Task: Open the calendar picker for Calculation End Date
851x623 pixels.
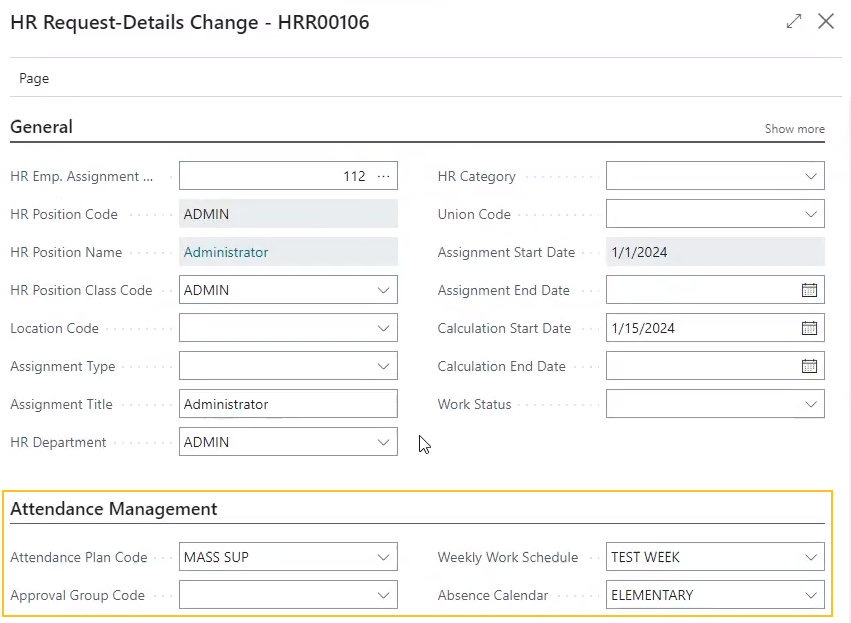Action: (810, 365)
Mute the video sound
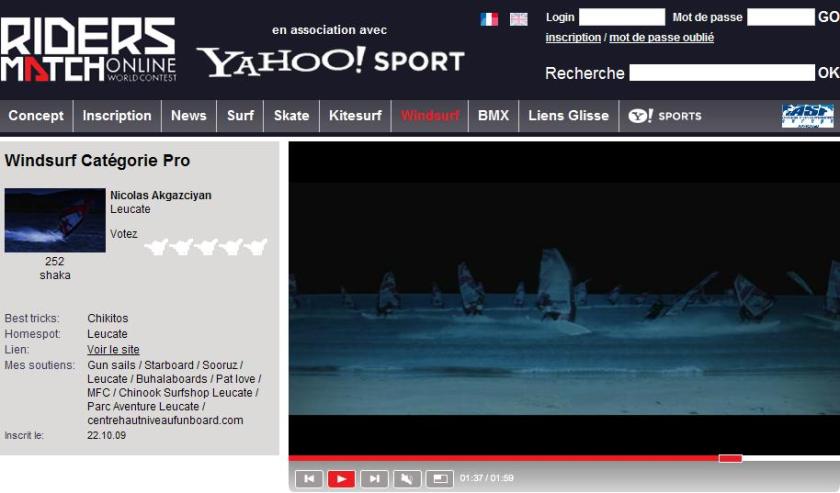 (x=407, y=479)
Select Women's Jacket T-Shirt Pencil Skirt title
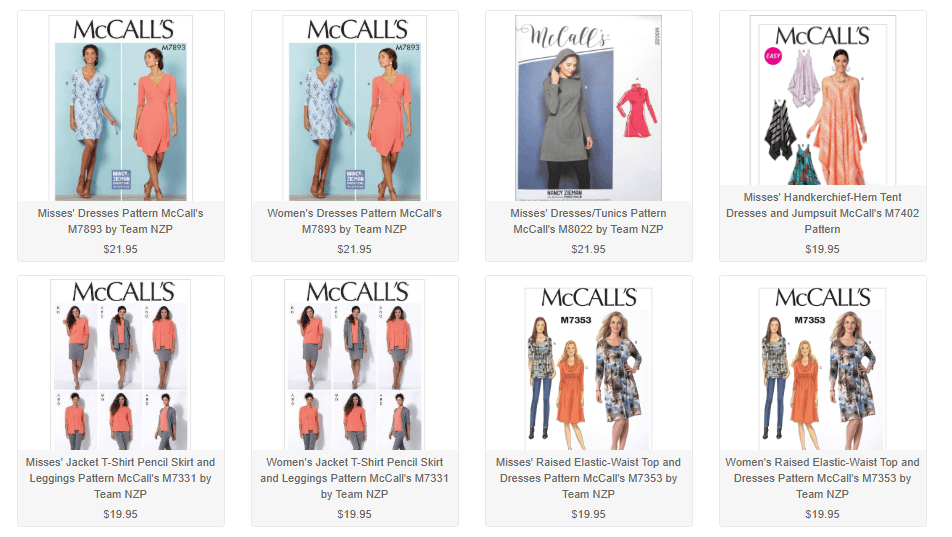The height and width of the screenshot is (537, 952). pos(355,478)
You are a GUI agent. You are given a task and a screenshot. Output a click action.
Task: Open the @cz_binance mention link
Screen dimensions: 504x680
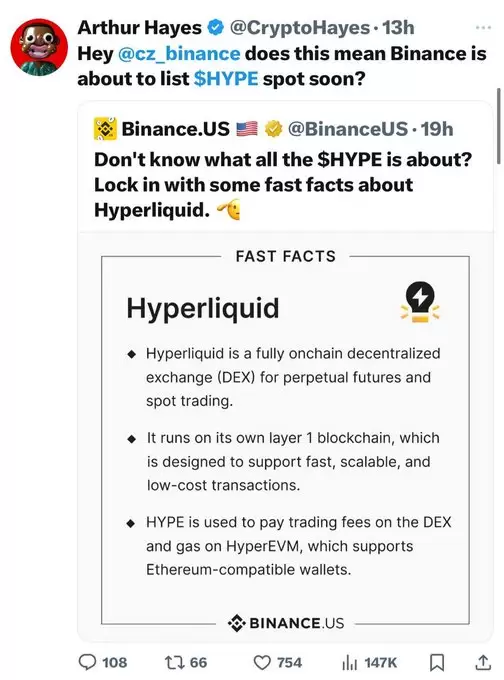(178, 54)
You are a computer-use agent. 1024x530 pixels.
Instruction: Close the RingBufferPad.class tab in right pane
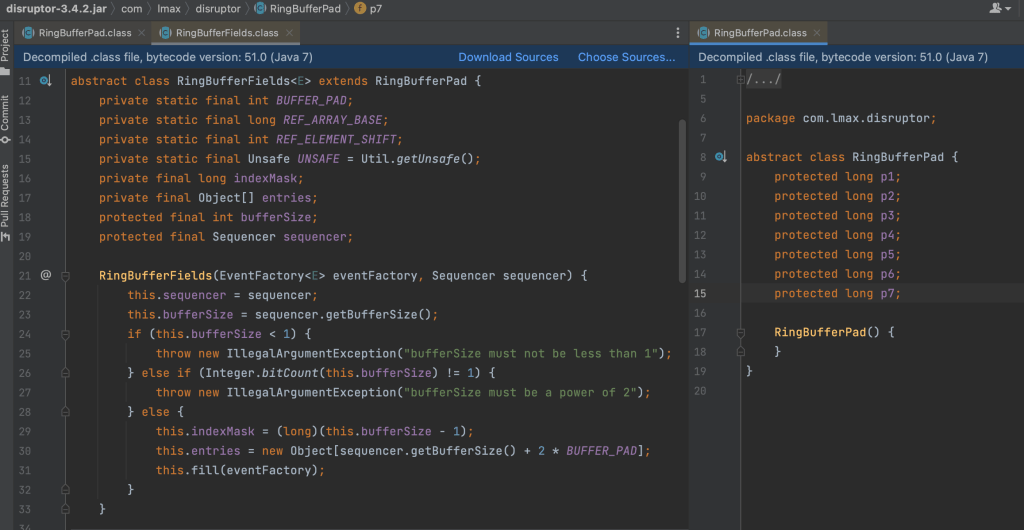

Work task - Using the listing above, pull out all lines that hold the word "Open".

Output for this task -
Task: Open the calendar picker for Calculation End Date
Task: Open the @cz_binance mention link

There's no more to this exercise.